### REQUIRED WORK
Below are some records: retype them all exactly, but not the pictures.

[EXERCISE DATA Boundary: Start]

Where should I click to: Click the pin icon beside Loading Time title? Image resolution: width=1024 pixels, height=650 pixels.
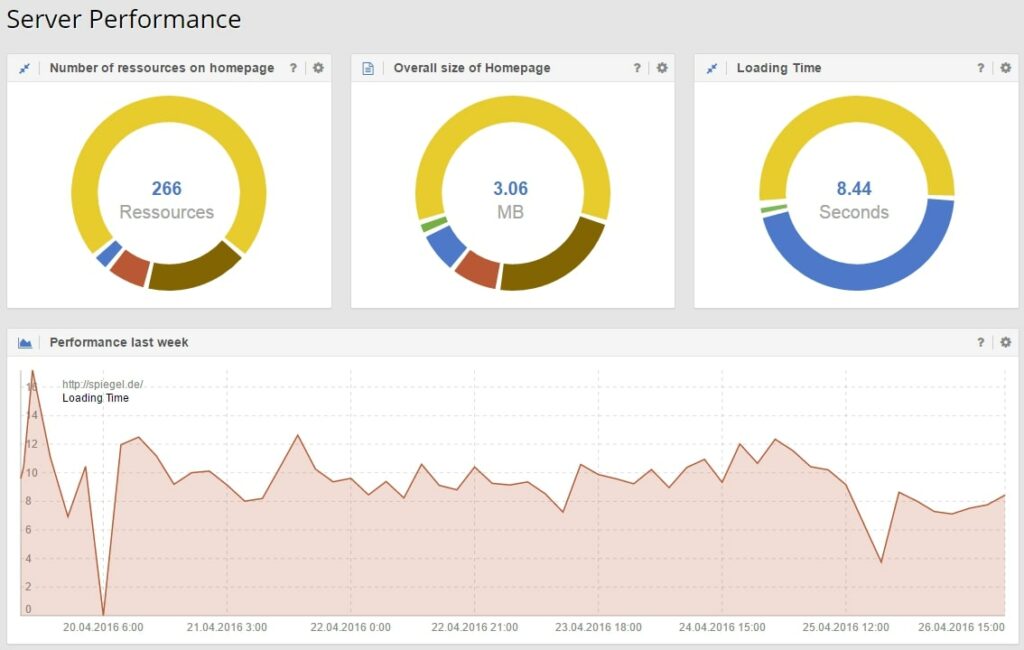[x=712, y=68]
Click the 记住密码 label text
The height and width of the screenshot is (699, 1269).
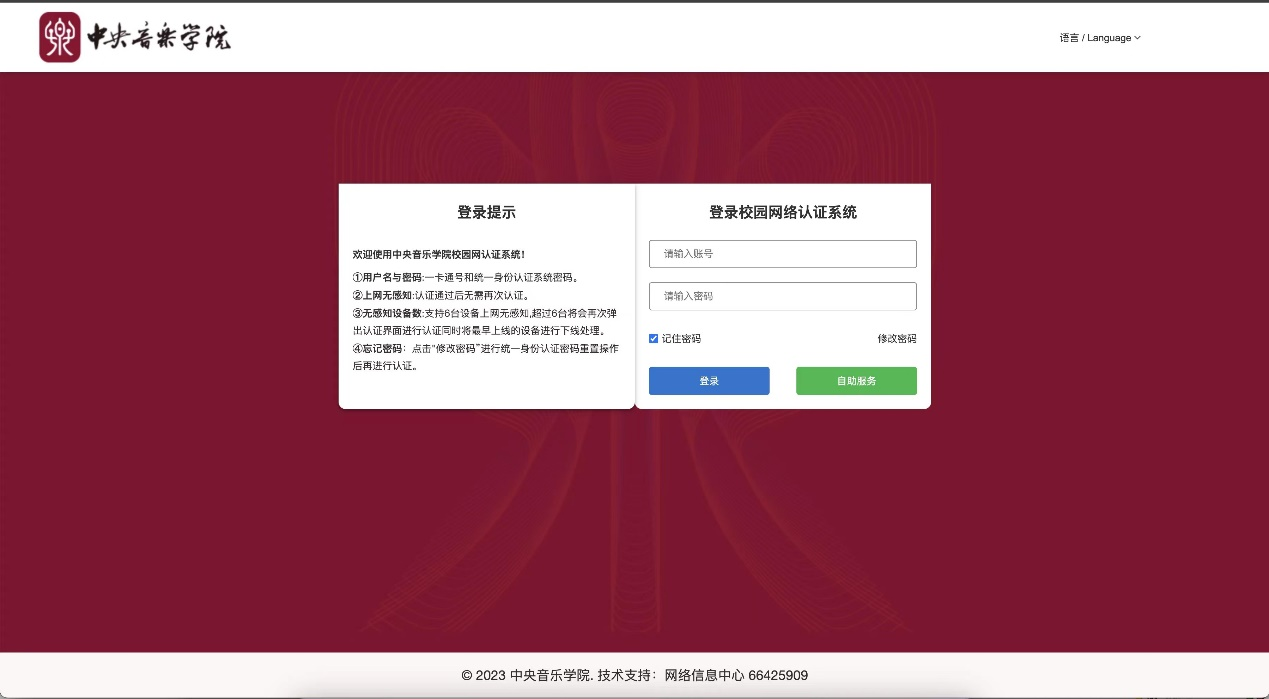coord(681,339)
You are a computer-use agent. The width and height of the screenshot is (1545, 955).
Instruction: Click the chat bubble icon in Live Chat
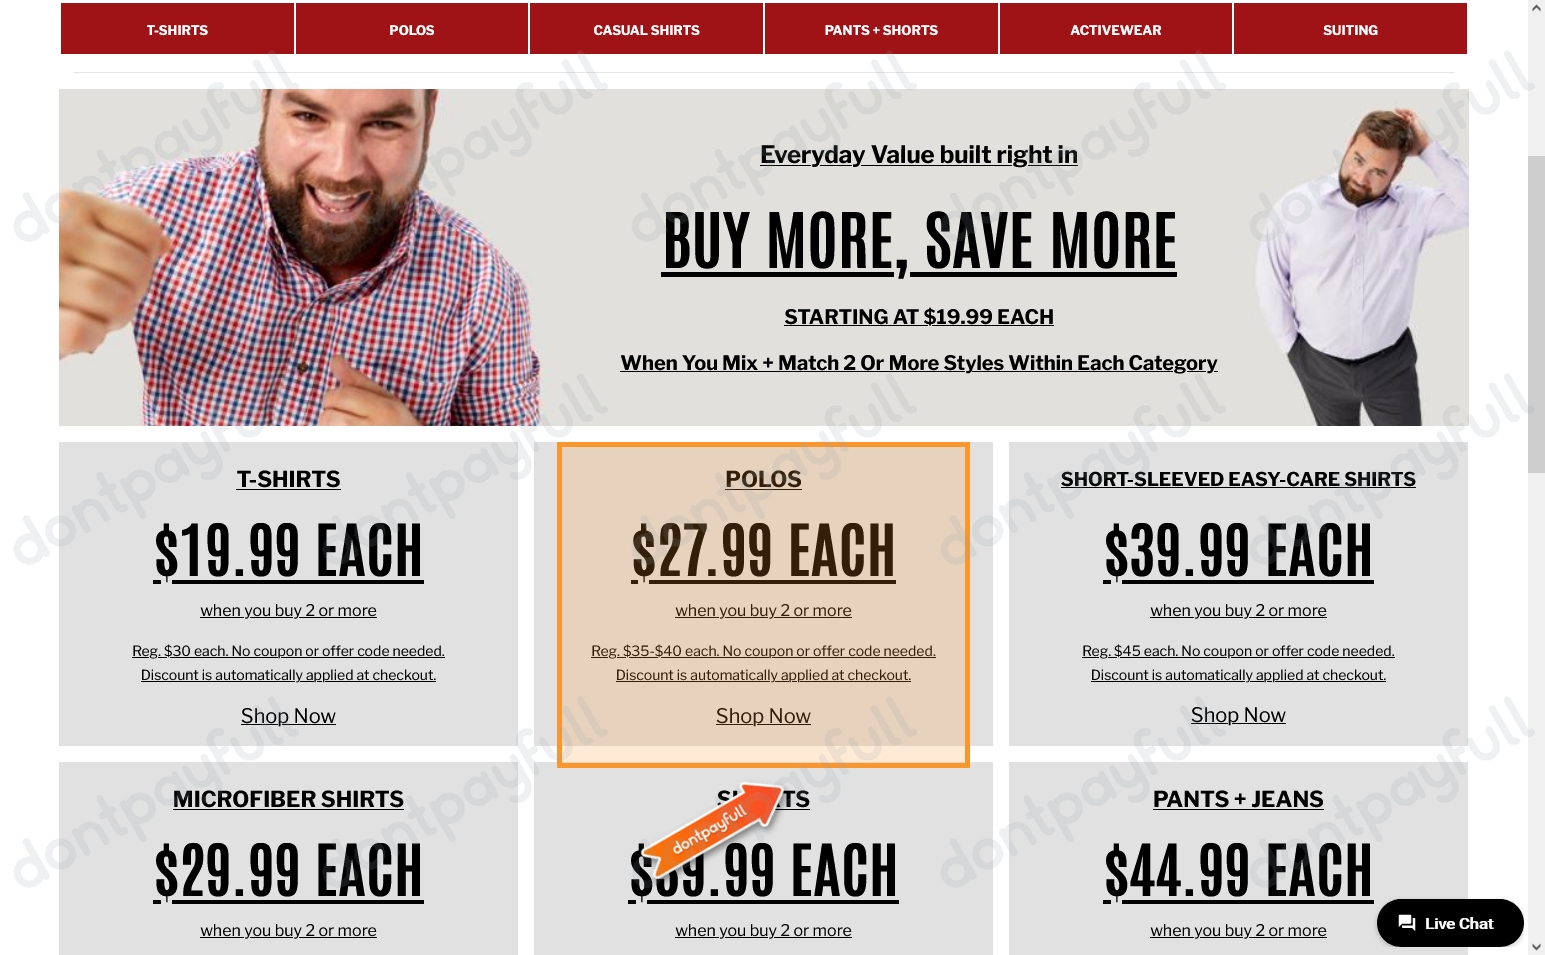pos(1407,923)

[EXERCISE DATA Boundary: End]

### OUTPUT OF THE TASK
Where should I click to: Click the pin icon beside Loading Time title? Image resolution: width=1024 pixels, height=650 pixels.
[x=712, y=68]
Click the 记住密码 label text
The height and width of the screenshot is (699, 1269).
coord(681,339)
You are a computer-use agent. The width and height of the screenshot is (1545, 955).
Instruction: Click the chat bubble icon in Live Chat
pos(1407,923)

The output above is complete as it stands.